[[ DATA FOR THIS EXERCISE, beginning ]]

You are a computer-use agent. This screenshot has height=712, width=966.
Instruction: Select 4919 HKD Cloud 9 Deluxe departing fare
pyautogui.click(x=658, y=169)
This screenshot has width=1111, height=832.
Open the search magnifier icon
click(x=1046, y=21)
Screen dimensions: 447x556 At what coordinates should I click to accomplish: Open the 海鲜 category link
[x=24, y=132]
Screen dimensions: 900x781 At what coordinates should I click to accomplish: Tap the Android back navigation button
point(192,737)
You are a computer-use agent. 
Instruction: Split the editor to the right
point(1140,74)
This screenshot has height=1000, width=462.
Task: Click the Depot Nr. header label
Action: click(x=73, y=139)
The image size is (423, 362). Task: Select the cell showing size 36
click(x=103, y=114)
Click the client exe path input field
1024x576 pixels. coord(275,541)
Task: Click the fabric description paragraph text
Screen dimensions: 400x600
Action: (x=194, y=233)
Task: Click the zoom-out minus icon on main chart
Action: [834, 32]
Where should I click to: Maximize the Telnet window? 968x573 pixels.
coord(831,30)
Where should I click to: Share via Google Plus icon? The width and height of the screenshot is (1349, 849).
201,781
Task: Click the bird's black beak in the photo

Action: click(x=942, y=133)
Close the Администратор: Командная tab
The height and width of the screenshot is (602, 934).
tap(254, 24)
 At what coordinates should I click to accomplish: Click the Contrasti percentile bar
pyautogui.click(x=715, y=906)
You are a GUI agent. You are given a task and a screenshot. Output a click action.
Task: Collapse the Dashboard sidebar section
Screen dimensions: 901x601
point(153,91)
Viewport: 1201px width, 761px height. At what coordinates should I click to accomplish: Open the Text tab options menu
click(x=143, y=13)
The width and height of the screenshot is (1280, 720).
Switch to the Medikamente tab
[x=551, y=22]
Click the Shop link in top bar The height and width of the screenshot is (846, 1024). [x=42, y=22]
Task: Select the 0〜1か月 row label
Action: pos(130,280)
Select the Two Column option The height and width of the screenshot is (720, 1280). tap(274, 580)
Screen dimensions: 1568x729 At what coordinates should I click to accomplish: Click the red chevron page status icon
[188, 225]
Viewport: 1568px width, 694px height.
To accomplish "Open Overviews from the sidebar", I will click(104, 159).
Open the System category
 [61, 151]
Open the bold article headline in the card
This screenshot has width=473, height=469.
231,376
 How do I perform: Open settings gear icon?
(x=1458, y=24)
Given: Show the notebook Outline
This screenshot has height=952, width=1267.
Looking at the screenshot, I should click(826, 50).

[[ DATA FOR THIS EXERCISE, end ]]

**ASSIGNMENT**
Transcribe exactly, starting at the line with "Open the System category" and continuing through the last line of the data above; leave out all earlier lines.

**RESPONSE FOR THIS EXERCISE**
Open the System category
 [61, 151]
Open the bold article headline in the card
This screenshot has width=473, height=469.
231,376
 How do I perform: Open settings gear icon?
(x=1458, y=24)
Given: Show the notebook Outline
This screenshot has height=952, width=1267.
Looking at the screenshot, I should click(826, 50).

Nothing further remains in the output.